[RECORD EXTRACTS Boundary: Start]

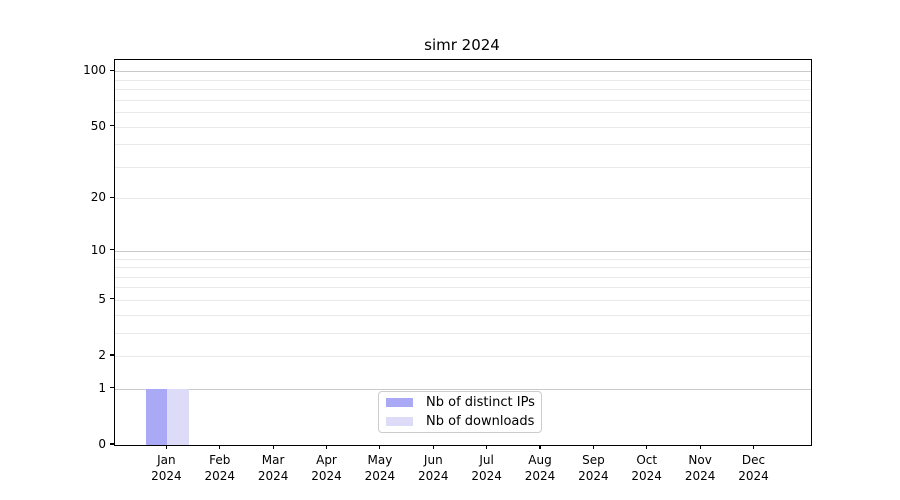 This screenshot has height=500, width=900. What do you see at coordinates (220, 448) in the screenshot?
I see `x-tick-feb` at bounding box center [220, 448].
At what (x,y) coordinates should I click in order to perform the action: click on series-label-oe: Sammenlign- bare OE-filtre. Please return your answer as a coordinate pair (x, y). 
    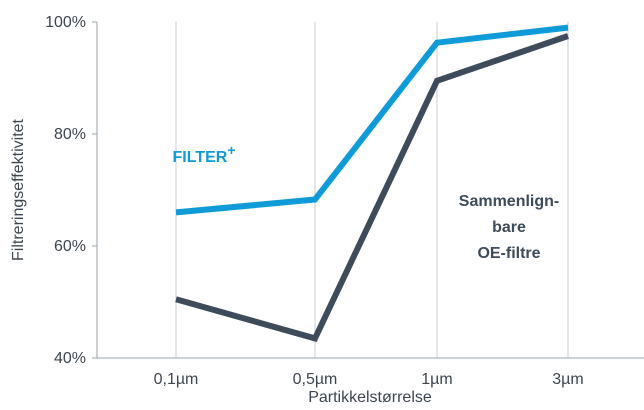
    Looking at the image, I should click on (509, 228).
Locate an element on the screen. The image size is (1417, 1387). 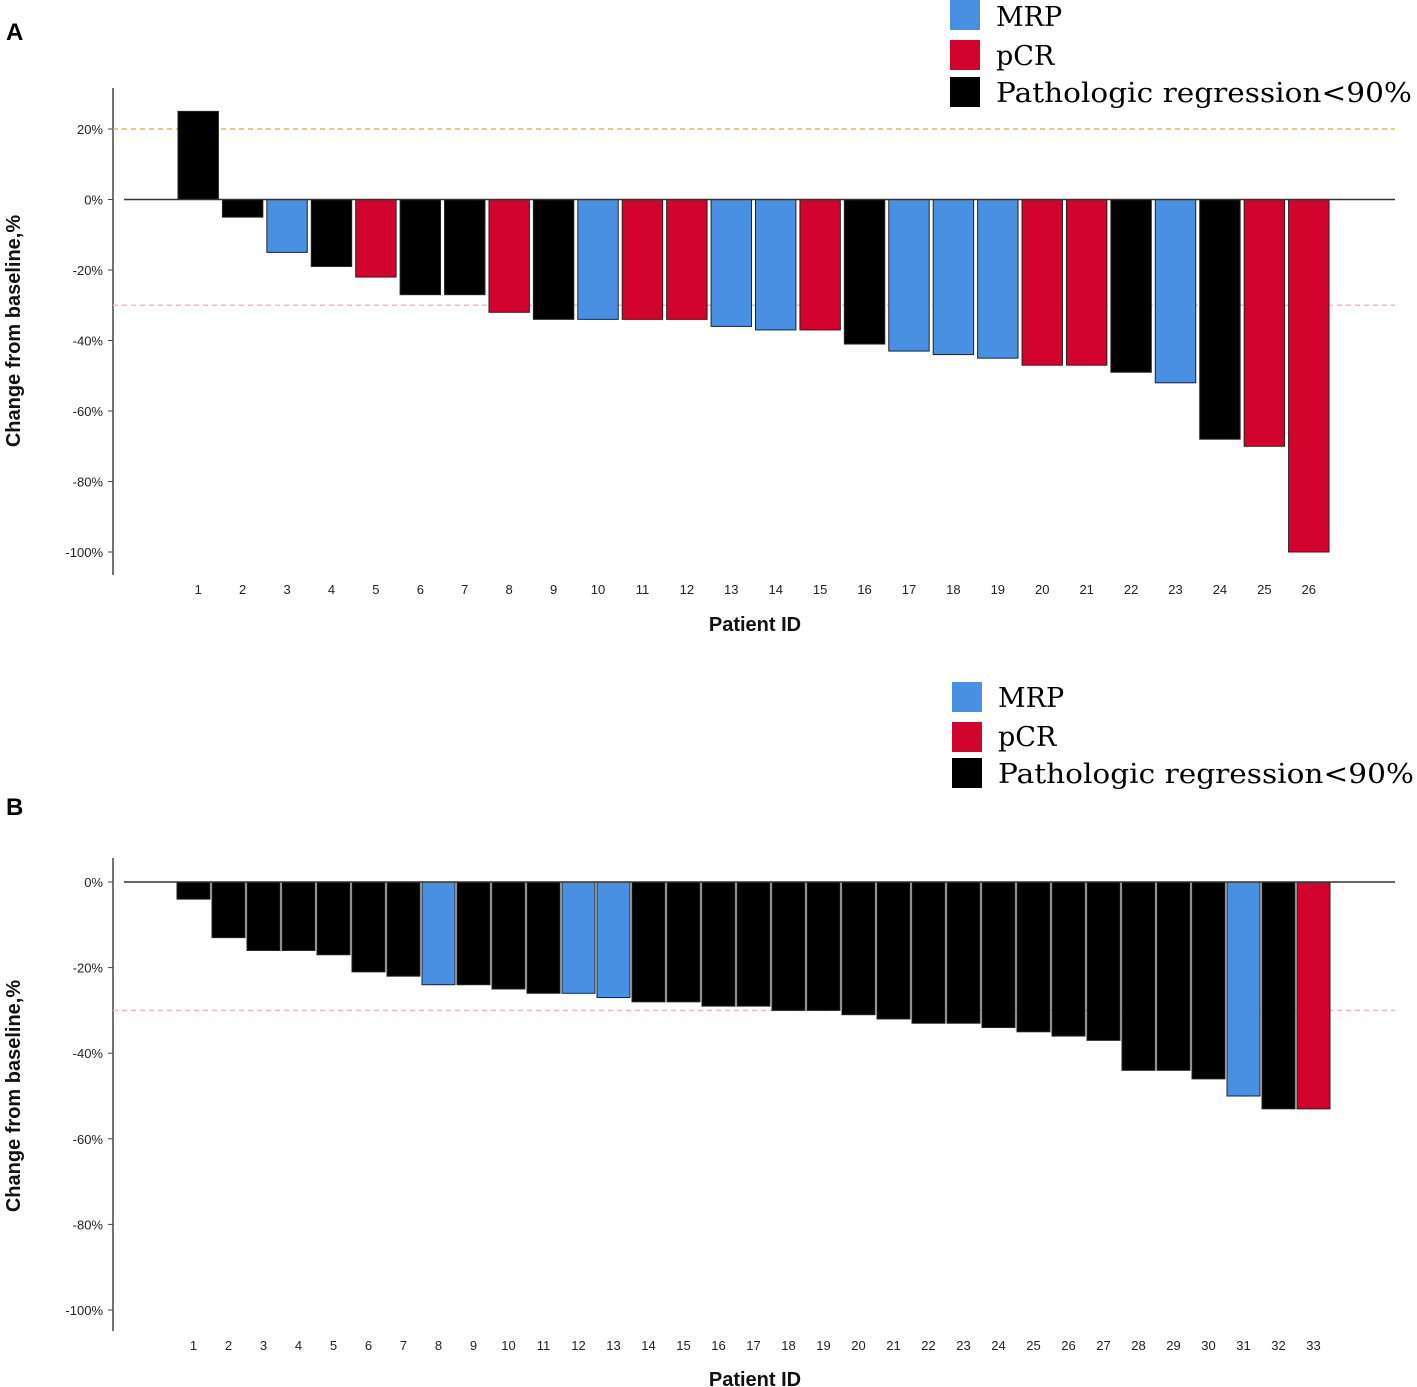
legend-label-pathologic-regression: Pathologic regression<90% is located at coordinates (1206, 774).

[RECORD EXTRACTS Boundary: End]
[RECORD EXTRACTS Boundary: Start]

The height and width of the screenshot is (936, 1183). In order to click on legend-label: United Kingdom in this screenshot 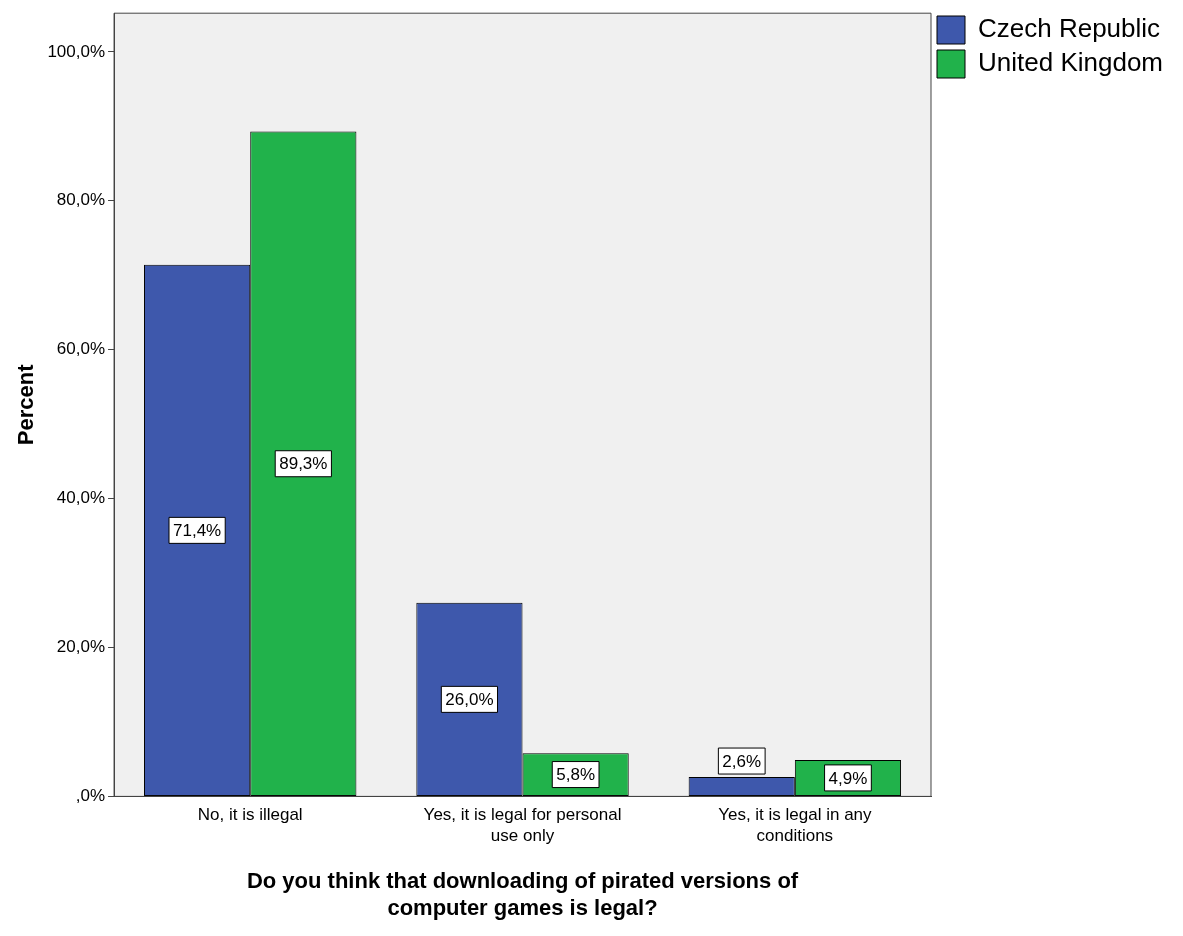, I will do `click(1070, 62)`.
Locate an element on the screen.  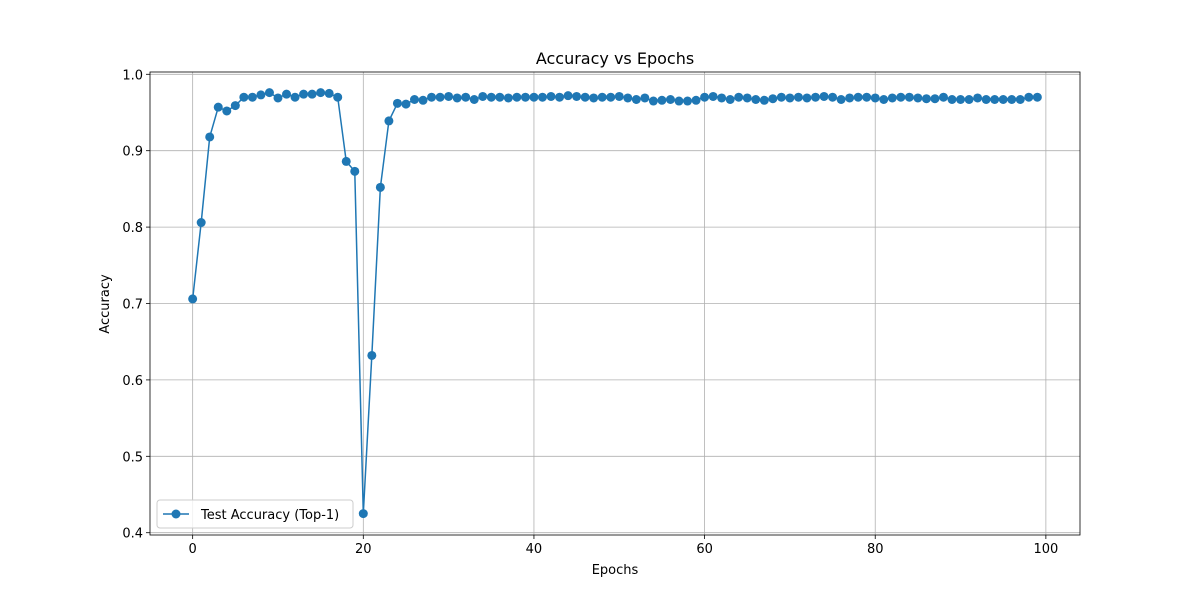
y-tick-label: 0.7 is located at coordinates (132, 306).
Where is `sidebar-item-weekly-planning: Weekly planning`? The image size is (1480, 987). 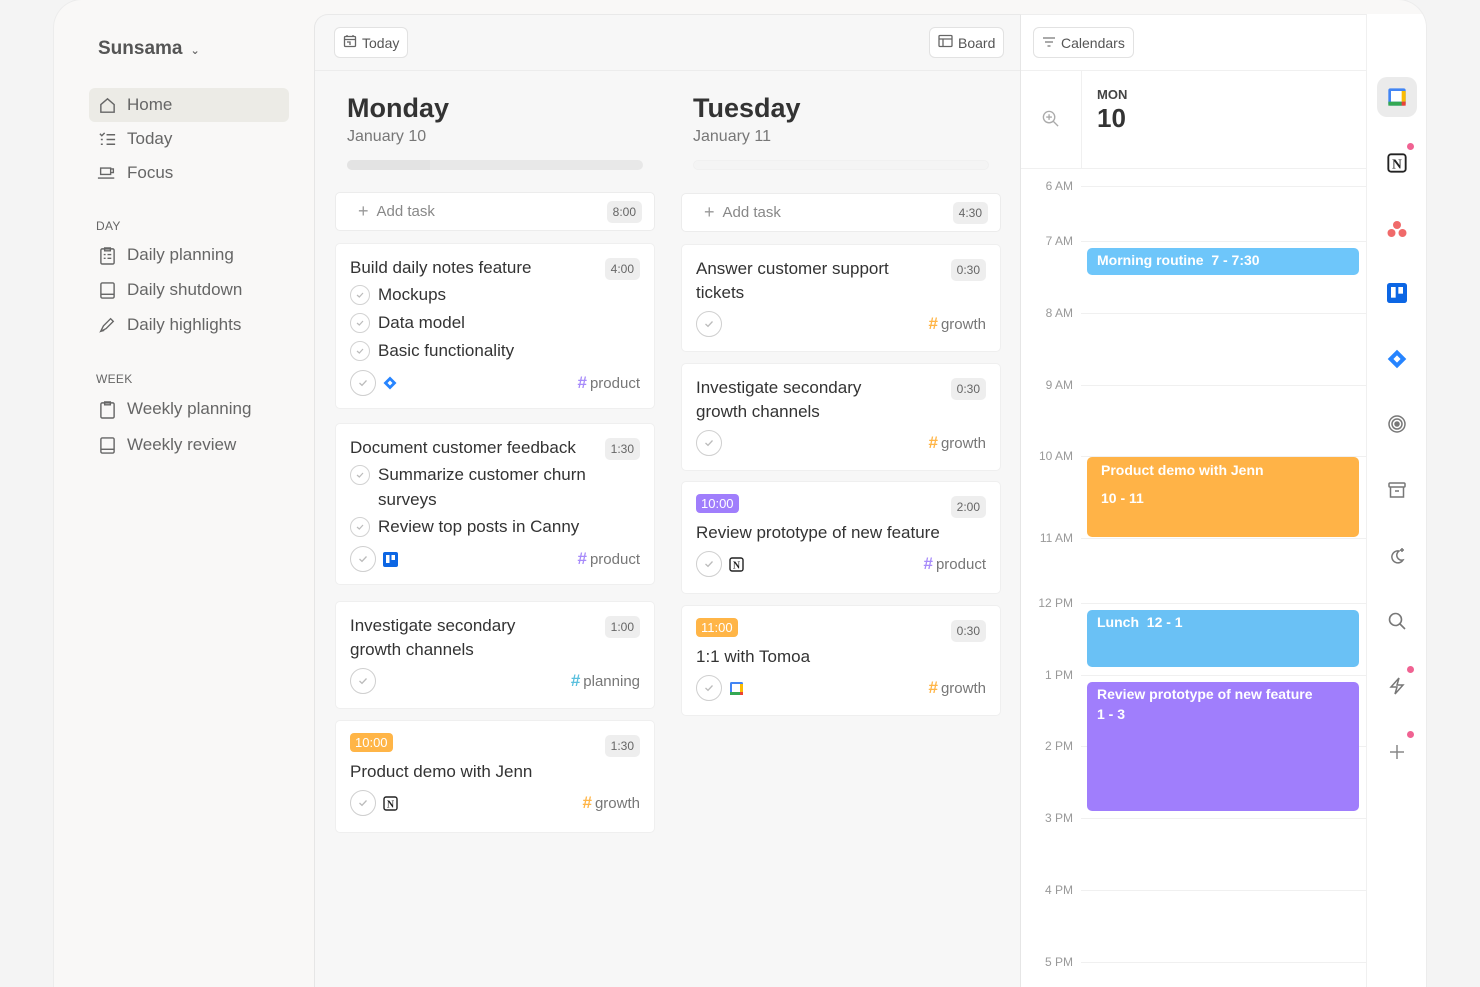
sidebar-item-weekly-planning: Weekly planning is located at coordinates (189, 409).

[RECORD EXTRACTS Boundary: End]

- [TASK REQUIREMENTS]: Retype the stored entries starting at the line containing "This screenshot has" and ending at the line containing "legend-label-pathologic-regression: Pathologic regression<90%", leaving out the pictures.

- [REPLY TO THE TASK]:
 This screenshot has height=500, width=900. What do you see at coordinates (220, 448) in the screenshot?
I see `x-tick-feb` at bounding box center [220, 448].
At what (x,y) coordinates should I click in order to perform the action: click on series-label-oe: Sammenlign- bare OE-filtre. Please return your answer as a coordinate pair (x, y). 
    Looking at the image, I should click on (509, 228).
Locate an element on the screen. The image size is (1417, 1387). 
legend-label-pathologic-regression: Pathologic regression<90% is located at coordinates (1206, 774).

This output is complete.